17 The Lord said, “Shall I hide from Abraham what I am about to do, 18 seeing that Abraham shall surely become a great and mighty nation, and all the nations of the earth shall be blessed in him? 19 For I have chosen him, that he may command his children and his household after him to keep the way of the Lord by doing righteousness and justice, so that the Lord may bring to Abraham what he has promised him

To sumamrize all this, Yahweh unilaterally committed himself to do certain things He promised to Abraham. But these promsies only extend to Abraham’s spiritual descendants — those who, like him, would follow Yahweh. At first this was basically operating only within Israel, Abraham’s physical seed. Eventually, it expanded to Gentiles. But the premise was the same: the “obedience of faith” as the apostles liked to call it was necessary to receive the promises. The Abrahamic covenant was both conditional and unconditional.

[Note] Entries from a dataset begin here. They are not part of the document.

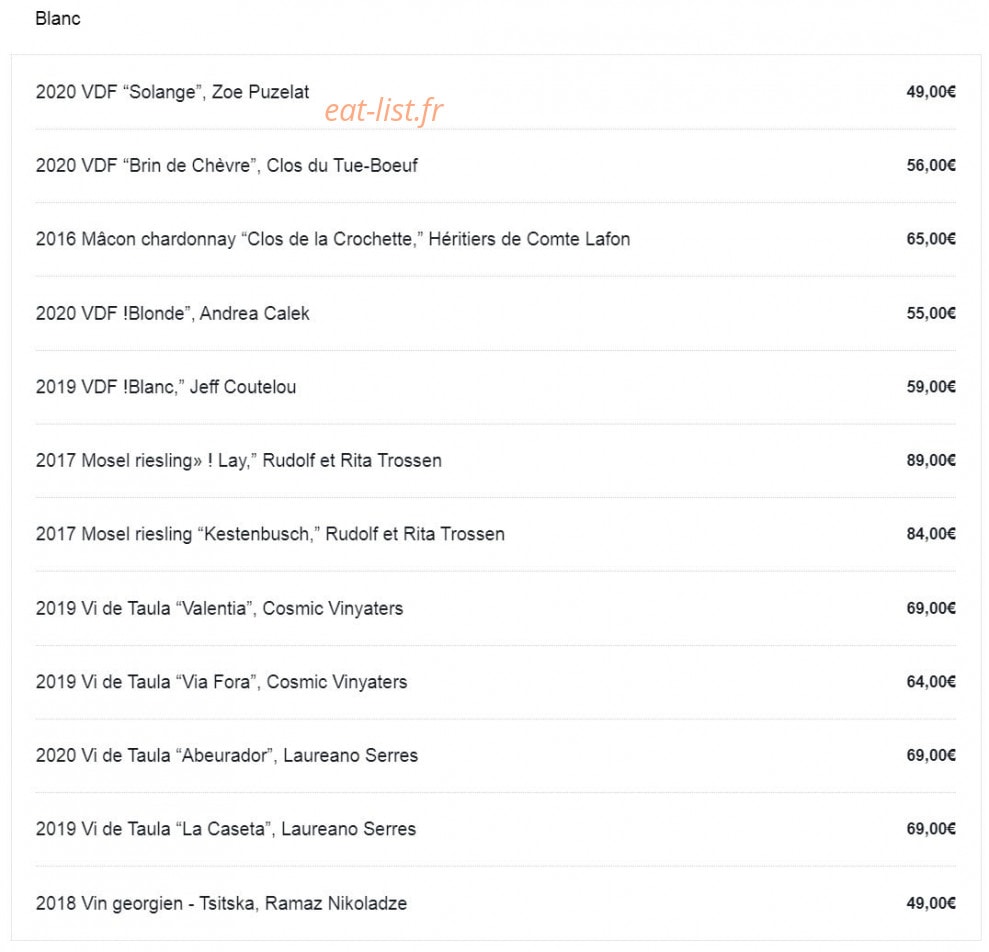The width and height of the screenshot is (989, 952).
Task: Click the 49,00€ price of Solange
Action: (931, 92)
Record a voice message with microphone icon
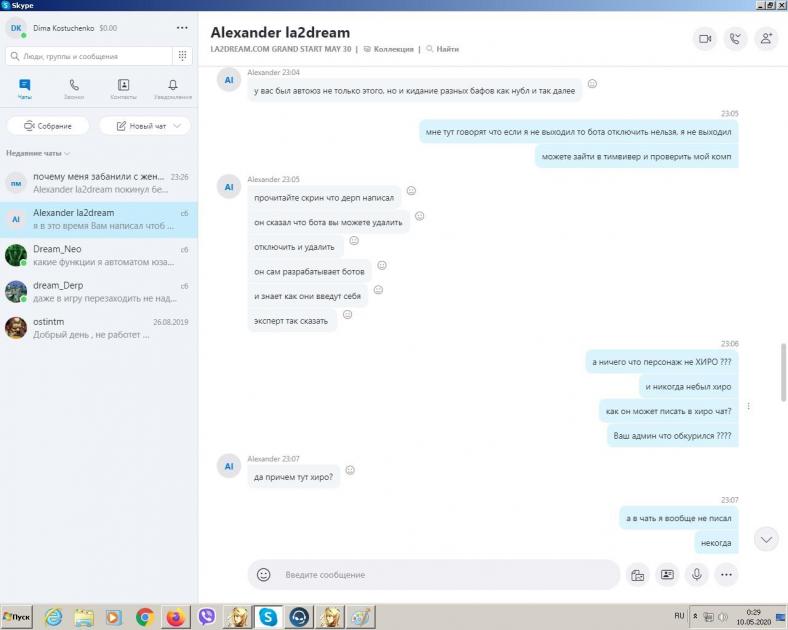The width and height of the screenshot is (788, 630). [x=697, y=575]
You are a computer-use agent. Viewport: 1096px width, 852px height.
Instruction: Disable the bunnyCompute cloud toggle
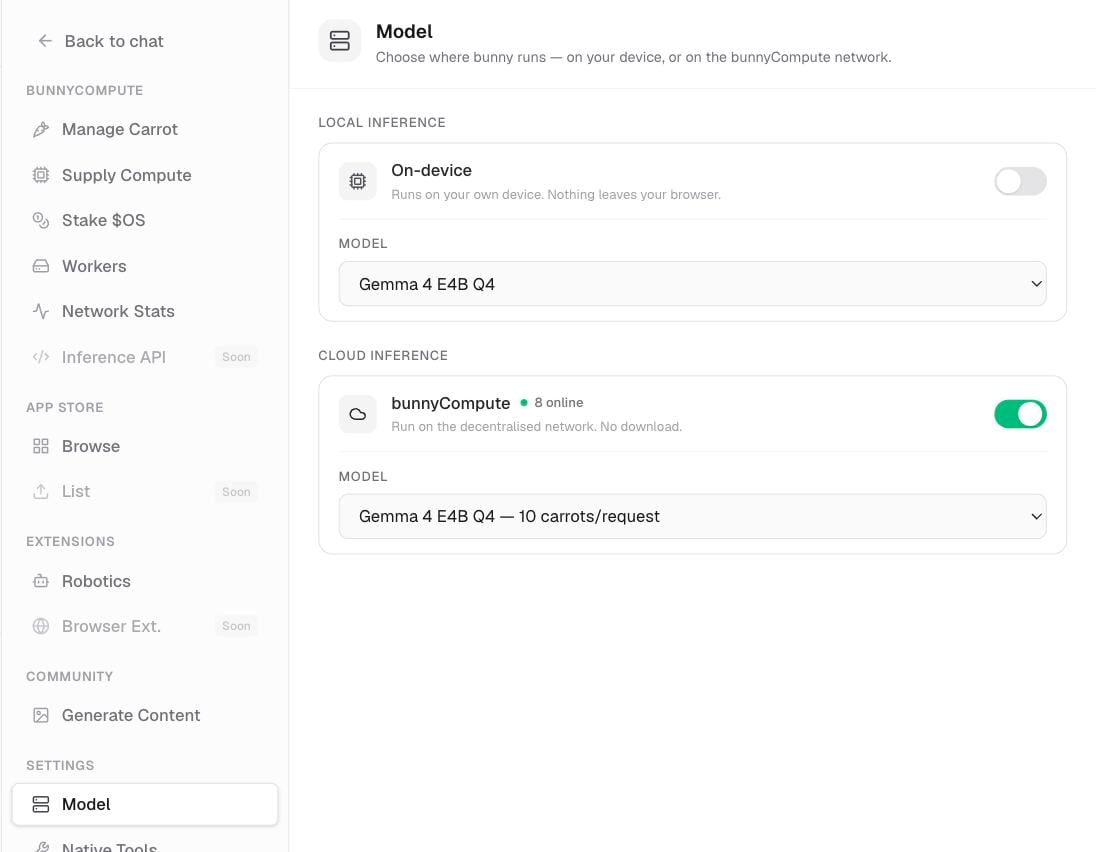pyautogui.click(x=1020, y=414)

And so now the questions: Did national Israel corporately forfeit the promises? Since it is those who *believe* that inherit the promises, what Paul says in Galatians 3 makes perfect sense — but is that the end of the story?  Is the kingdom the Church? On what grounds would we look to a national kingdom in Israel in the future?  If it is, it isn’t because the covenant was unconditionally given to THE NATION of Israel. Both testaments agree that those who were given the promises were those who BELIEVE.

It’s about the obedience of faith, not nationality. At least that much is clear. So we can stop now with defending a literal millennium on the basis of convenant unconditionality. For that idea you need a different argument. That one is DOA.

Next up, the Davidic Covenant.

  1. Readers who would want a more technical discussion of this issue are referred to Bruce K. Waltke, “The Phenomenon of Conditionality within Unconditional Covenants,” in Israel’s Apostasy and Restoration: Essays in Honor of Roland K. Harrison, ed. Avraham Gileadi, Baker: 1988, pp. 123-140.